Hazards of Microwaving?
Yes, microwave ovens are convenient and energy efficient. That’s why over 90% of American households and restaurants use them.
Although no FDA or officially released governmental studies have proven microwave usage to be harmful, history does shows that the validity of governmentally-funded food safety studies can be limiting, and sometimes we even find out later that they are altogether inaccurate. European countries have also run studies, and, contrary to the US reports, have reported negative effects of microwaved food.
Swiss, German and Russian studies have shown that microwaving proteins, grains, vegetables and fruits can cause the formation of well-known carcinogens. They also reported a marked acceleration of structural degradation leading to a decreased food value of 60-90% in all the foods that they tested. They’ve found that microwaving food does have an effect on various biological levels in our bodies.
So how is it that microwaving is any worse than conventional forms of cooking food? In a nutshell, the microwaving process interacts with the molecules inside the food in a way that changes the molecule’s polarity from positive to negative with each wave cycle, which happens millions of times per second. All this agitation creates friction inside the molecules, which then heats up the food.
This unusual type of forceful heating causes substantial damage to the molecules, often deforming them or tearing them apart altogether. We can’t see it on the outside, but on the inside, the cellular structure of the food (where the nutrition resides) is dramatically altered.
Other forms of heating, like baking, sautéing and boiling, also alter the chemical structure of foods; this is why so many foods are recommended by naturalists to be eaten raw or just slightly cooked. But, for me, the way in which the food is cooked via the microwave is what is bothersome. Microwave cooking begins within the cells in a way that can, for some, be construed as a form of radiation.
My mom, also a chef and cooking instructor, has been cooking foods in the microwave for decades. She is a gourmet chef, and by far makes use of her Viking range and convection oven over the microwave, but touts the use of microwaves for lightly cooking vegetables, for basic heating and reheating, and even to prepare certain chicken dishes and desserts. She is of the ilk to encourage convenience and ease in the kitchen (who wouldn't want that?) and microwaves certainly fulfill that role.
So should you throw out your microwave? I don’t know. I don’t think reheating a frozen burrito or melting butter once in a while is going to cause cancer, but it may be worth reconsidering if microwaving is your choice means for cooking food on a daily basis.
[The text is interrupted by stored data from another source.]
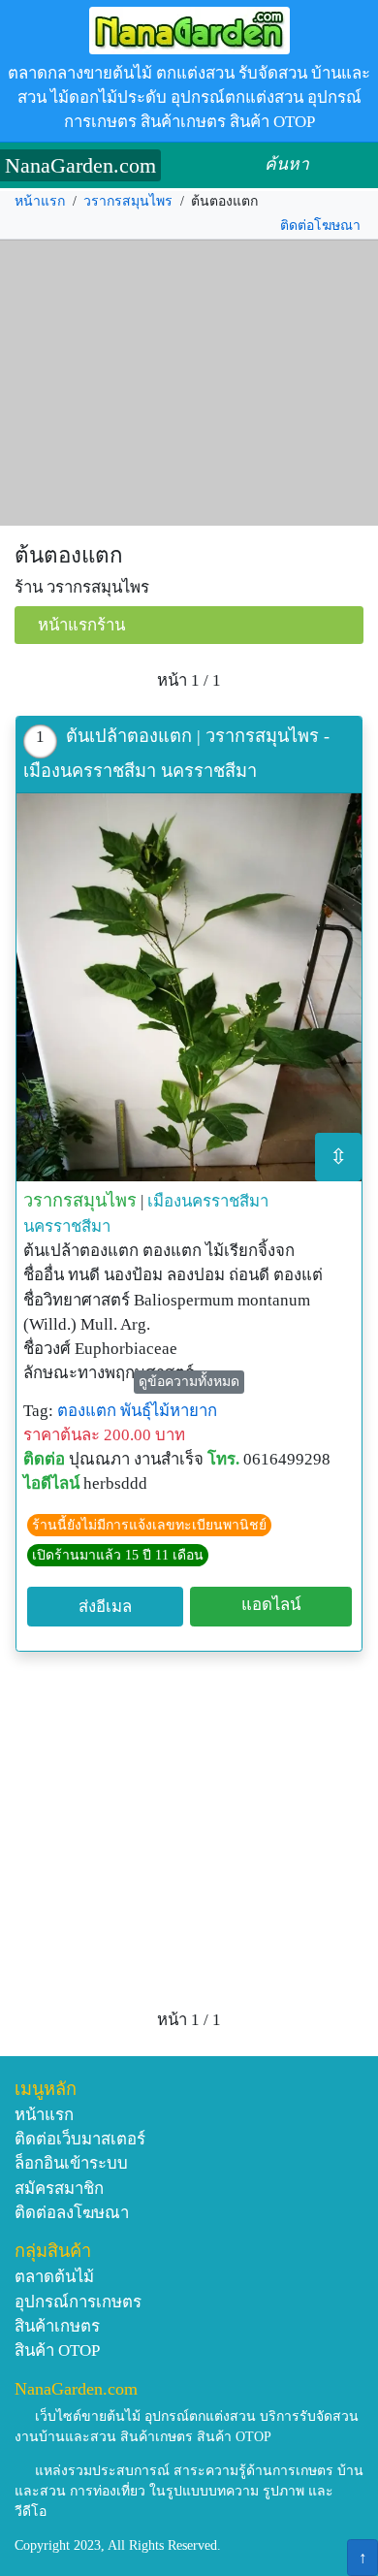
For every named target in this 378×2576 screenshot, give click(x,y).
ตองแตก (86, 1410)
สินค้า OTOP (57, 2350)
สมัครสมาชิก (59, 2188)
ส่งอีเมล (105, 1606)
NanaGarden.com (80, 165)
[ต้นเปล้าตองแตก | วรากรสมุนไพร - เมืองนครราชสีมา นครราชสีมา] (189, 987)
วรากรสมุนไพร (128, 201)
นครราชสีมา (66, 1226)
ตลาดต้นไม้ (54, 2277)
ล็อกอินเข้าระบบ (71, 2163)
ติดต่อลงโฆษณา (72, 2213)
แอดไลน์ (270, 1604)
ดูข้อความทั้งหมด (189, 1381)
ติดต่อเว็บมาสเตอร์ (80, 2139)
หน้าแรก (40, 201)
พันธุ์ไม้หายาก (168, 1410)
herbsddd (115, 1483)
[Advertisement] (189, 383)
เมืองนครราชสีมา (207, 1201)
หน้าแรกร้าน (81, 625)
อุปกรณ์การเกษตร (78, 2302)
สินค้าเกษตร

Seared Asian Salmon Scallops
Yield: 4 servings
2 tablespoons tamari soy sauce
1 tablespoon mirin (Asian seasoning wine)
1 teaspoon grated ginger
1 teaspoon toasted sesame oil
1 pound salmon filet
1 cucumber, peeled and thinly sliced
6 radishes, thinly sliced
2 tablespoons brown rice vinegar
1 teaspoon unrefined sugar
Salt and pepper
Oil for searing
In a wide shallow dish, combine the tamari, mirin, ginger and a grinding of black pepper. With a thin, sharp knife, slice the salmon into four thin, broad slices by cutting almost parallel to the surface of the filet. Drop the scallops in the marinade as you go, letting them marinate for at least 10 minutes.
In a small bowl, combine the cucumber and radish slices with the vinegar, sugar and a pinch of salt.
To sear the scallops, heat a little oil in a large skillet over medium heat. Cook the scallops for 1-2 minutes on each side. Transfer to plates and top with the cucumber mix.